The choice to train bespoke model builds on production art indicates filmmakers are prioritizing curated training data and control over vanilla prompt - driven outputs to get consistent cinematic imagery.
AI Quick Take
- Dear Upstairs Neighbors used concept art to train custom builds of Google DeepMind’s Veo and Imagen.
- The move illustrates a shift from feeding prompts into off-the-shelf models toward bespoke model tailoring for visual consistency.
- Studios and vendors will need new pipelines, licensing terms, and quality controls if this approach spreads.
Filmmakers behind Dear Upstairs Neighbors used concept art to train custom builds of Google DeepMind’s Veo and Imagen for their Tribeca presentation, revealing a production-focused approach to generative models that goes beyond feeding prompts into off-the-shelf systems.
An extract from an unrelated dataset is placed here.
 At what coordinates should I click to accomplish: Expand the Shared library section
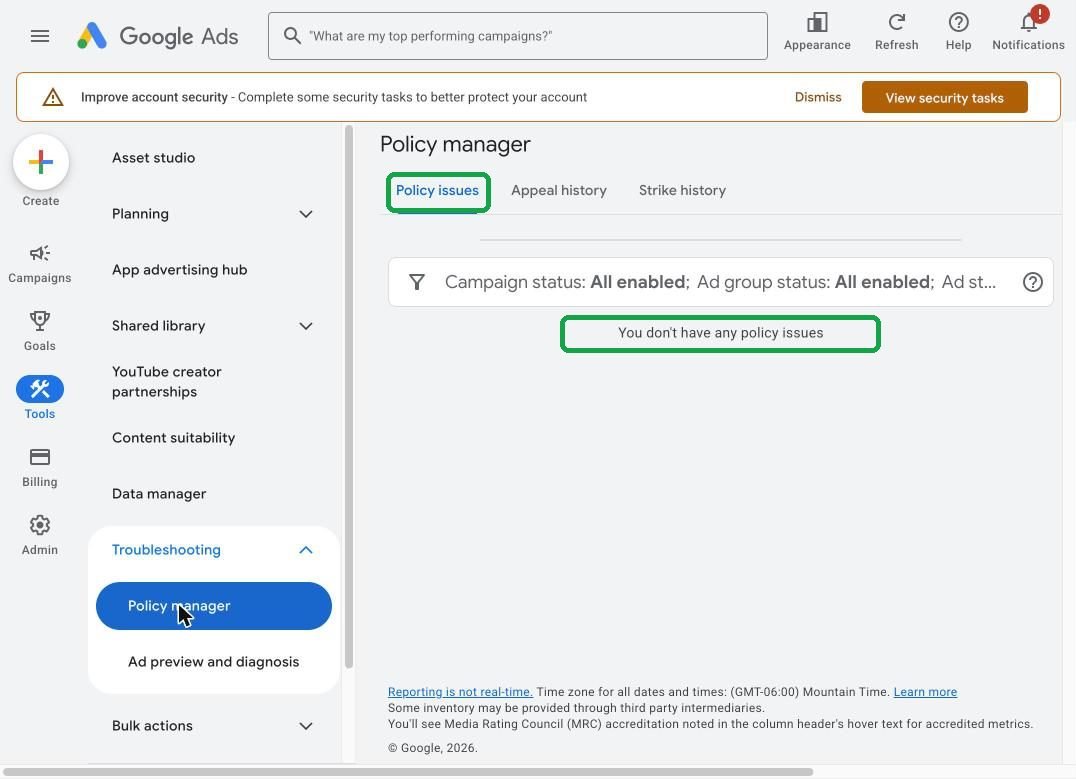[x=213, y=326]
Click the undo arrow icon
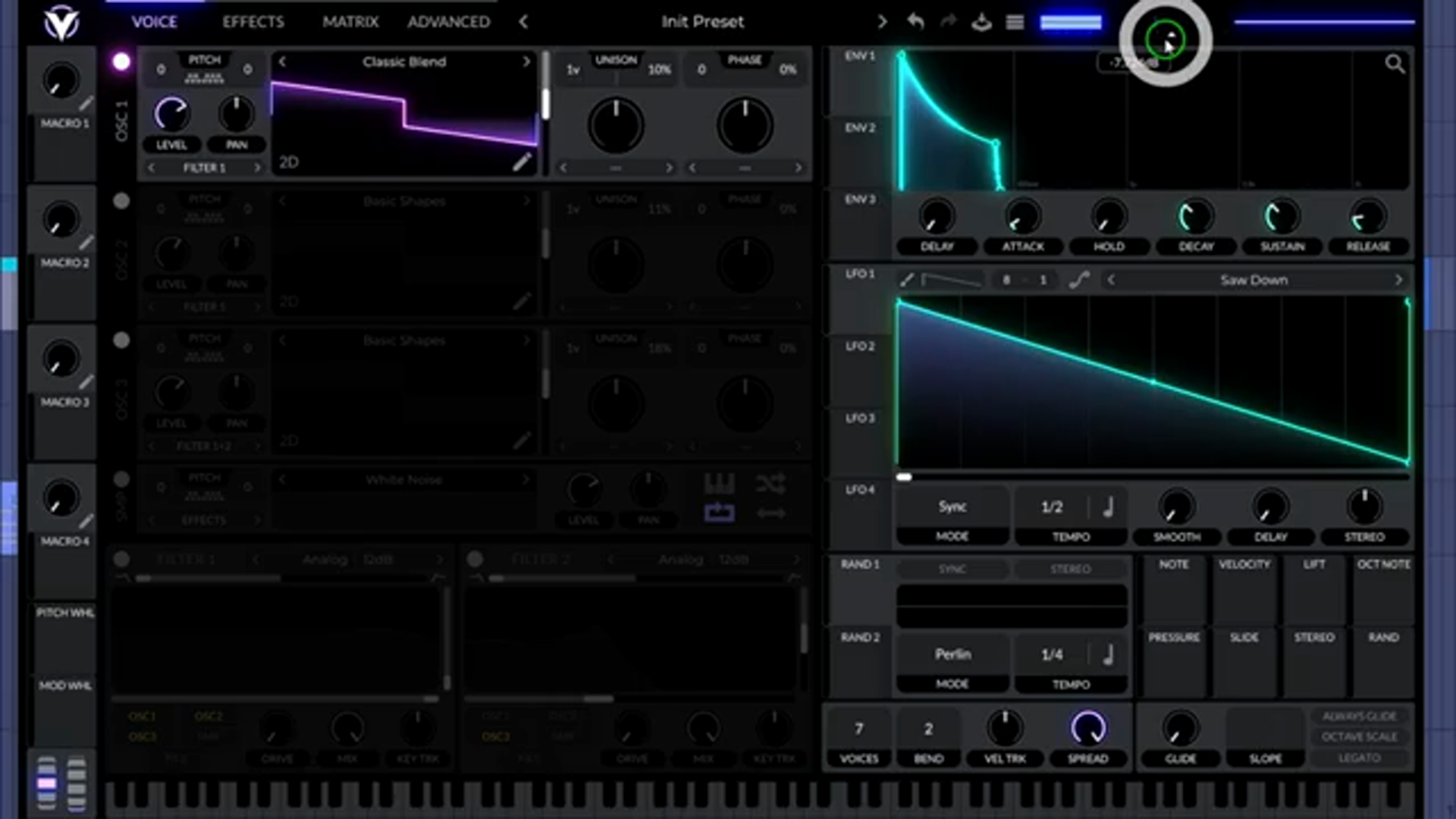This screenshot has height=819, width=1456. pyautogui.click(x=915, y=22)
That concrete choice-incorporating production artwork as model training input-marks a deliberate pivot: creative teams are experimenting with bespoke model builds to get the kinds of consistent visuals conventional prompting struggles to deliver.
What happened on this project was straightforward in method if significant in implication: concept art assets were converted into training material and used to fine-tune instances of Veo and Imagen to influence the film’s visual output. The Verge reports these custom builds were part of the film’s creative tooling, rather than a reliance on vanilla model outputs generated solely by text prompts. This is an important distinction because it ties generative output directly to curated production assets, not just to iterative prompting or on-the-fly image synthesis.
Why that difference matters operationally is practical. Current mainstream video models often produce short, visually inconsistent sequences that work for experiments and social clips but not for a coherent narrative film. Prompt-based workflows can be fast for exploratory work, but they typically lack the stability and repeatability that filmmakers need when translating a concept across multiple shots, scenes, and visual effects passes. Training or fine-tuning a model on a body of production art gives filmmakers a stronger control mechanism over style, color palettes, and character appearance than prompting alone.
Adopting bespoke models changes the technical and staffing profile of a production. Teams will need processes to prepare and vet training data, manage model checkpoints, and integrate generated assets into VFX pipelines-tasks closer to traditional asset management than to casual prompt engineering. That creates new roles and vendor relationships: VFX houses or dedicated ML engineers may become part of the core creative crew, and procuring model training or fine-tuning services will become a line item in budgets and contracts.
The choice also amplifies legal and commercial questions that the industry has already started to face. Training models on production-owned concept art avoids some disputes about third-party data, but it raises issues around reuse, derivative rights, and downstream ownership of model outputs-particularly when vendors supply the GPUs, model code, or hosted training services. Studios and rights holders will need clearer licensing language and operational controls if bespoke model builds become an accepted part of filmmaking.
Context matters: the movement toward custom models is happening against a backdrop where many AI video models are still maturing and several high-profile Hollywood partnerships have recently collapsed or cooled. That experience has made studios cautious about handing over creative control to generic systems or outside providers. The Tribeca example suggests one path forward: keep the model inside a production-controlled loop, using curated assets to steer outcomes rather than trusting general-purpose models to hit the mark out of the box.
There are limits and open questions. The Verge’s reporting shows the technique was used on this project, but it does not quantify how extensively custom models replaced traditional VFX or whether the process scaled across a full feature workflow. Practical concerns-compute costs, iteration speed, reproducibility, and quality control-remain unresolved at scale. The legal frameworks for models trained on production assets are still nascent, too, and studios will likely take a conservative approach until those commercial and compliance implications are clearer.
For practitioners and product teams, the takeaway is operational: if generative AI is going to move from novelty to production utility in film, the industry will have to build data pipelines, contracting norms, and technical guardrails that support bespoke models. Watch for more projects to publish their methods, for AI vendors to add fine-tuning and enterprise orchestration features, and for studios to demand contractual clarity on model training and output rights. That sequence-tooling, contracts, and published case studies-will determine whether custom model builds become a standard part of the filmmaker’s toolkit or remain isolated experiments.